Vacina contra a gripe já está disponível na rede particular
Em alguns locais, dependendo do número de aplicações, é possível obter desconto

Clínicas particulares em Ponta Grossa já estão comercializando vacinas tetravalentes, empregadas no combate à gripe. Os lotes com os medicamentos foram recebidos na última sexta-feira (24). O valor neste ano sofreu um reajuste de pouco mais de 9%. Sendo assim, a dose está sendo vendida a R$ 120,00. Em alguns locais, dependendo do número de aplicações, é possível obter desconto ou uma forma diferenciada de parcelamento no preço final.
Em uma das clínicas consultadas pela equipe de reportagem do Jornal da Manhã, o fluxo de pessoas atrás da vacina aumentou significativamente nesta semana. Apesar disso, o local vem comercializando apenas o medicamento para crianças acima de três anos de idade. As doses para o público inferior a essa faixa etária devem chegar somente no dia 15 de abril.
Dentro da rede pública de Saúde, a campanha de vacinação será deflagrada no Paraná a partir do dia 17 de abril. O encerramento também já está agendado: 19 de maio. A princípio, o prazo não será prorrogado. “Os paranaenses terão mais de um mês para buscar uma unidade de saúde e se imunizar contra a Influenza. Nosso público-alvo passa de 3 milhões de pessoas e a meta é vacinar, no mínimo, 90% delas”, disse o secretário de Estado da Saúde, Michele Caputo Neto.

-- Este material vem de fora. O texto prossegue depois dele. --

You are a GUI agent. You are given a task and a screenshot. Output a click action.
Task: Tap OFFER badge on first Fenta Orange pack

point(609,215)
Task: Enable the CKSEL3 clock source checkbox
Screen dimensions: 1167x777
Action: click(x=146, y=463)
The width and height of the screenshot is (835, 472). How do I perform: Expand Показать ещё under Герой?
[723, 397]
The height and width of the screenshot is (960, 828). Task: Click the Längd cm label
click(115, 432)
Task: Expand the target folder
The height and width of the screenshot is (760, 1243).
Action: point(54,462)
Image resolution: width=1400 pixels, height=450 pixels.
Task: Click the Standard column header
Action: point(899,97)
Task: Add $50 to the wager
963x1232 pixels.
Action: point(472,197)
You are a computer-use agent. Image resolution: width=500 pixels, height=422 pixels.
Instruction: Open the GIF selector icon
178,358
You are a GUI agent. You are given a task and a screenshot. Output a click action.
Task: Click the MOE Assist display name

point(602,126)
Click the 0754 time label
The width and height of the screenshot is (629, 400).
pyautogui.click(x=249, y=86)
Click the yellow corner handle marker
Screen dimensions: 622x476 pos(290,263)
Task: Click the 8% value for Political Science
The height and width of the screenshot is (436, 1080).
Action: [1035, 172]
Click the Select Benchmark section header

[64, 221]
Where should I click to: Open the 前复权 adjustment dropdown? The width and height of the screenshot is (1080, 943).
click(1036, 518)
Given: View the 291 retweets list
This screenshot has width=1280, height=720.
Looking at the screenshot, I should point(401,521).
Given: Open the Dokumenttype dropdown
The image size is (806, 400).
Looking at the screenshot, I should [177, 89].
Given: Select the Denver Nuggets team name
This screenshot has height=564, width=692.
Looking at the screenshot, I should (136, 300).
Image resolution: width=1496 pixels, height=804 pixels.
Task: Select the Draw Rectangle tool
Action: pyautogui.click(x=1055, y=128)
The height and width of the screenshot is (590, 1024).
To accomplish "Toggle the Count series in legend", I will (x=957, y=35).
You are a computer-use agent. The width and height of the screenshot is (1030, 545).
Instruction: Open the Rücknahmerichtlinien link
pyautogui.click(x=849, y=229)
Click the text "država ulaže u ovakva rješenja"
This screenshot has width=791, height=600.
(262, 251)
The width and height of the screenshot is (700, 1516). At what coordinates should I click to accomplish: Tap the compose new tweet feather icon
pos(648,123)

A mobilização nacional, também conhecida como Dia D, vai acontecer em 6 de maio. Nesta data, as unidades de saúde ficarão abertas durante todo o dia para vacinar a população que pertence aos grupos da campanha. “A vacina tem o objetivo de proteger principalmente pessoas que têm maior risco de desenvolver a forma grave da doença. Deste modo, podemos reduzir também o número de mortes por gripe”, explica a chefe do Centro Estadual de Epidemiologia, Júlia Cordellini.
Fique por dentro do público-alvo da campanha
O público-alvo inclui pessoas com 60 anos ou mais, crianças de seis meses a quatro anos de idade, gestantes, puérperas (até 45 dias após o parto), profissionais de saúde, indígenas, portadores de doenças crônicas, população privada de liberdade e funcionários do sistema prisional. Para 2017, o Ministério da Saúde também acrescentou os professores do ensino regular e superior de escolas públicas e privadas.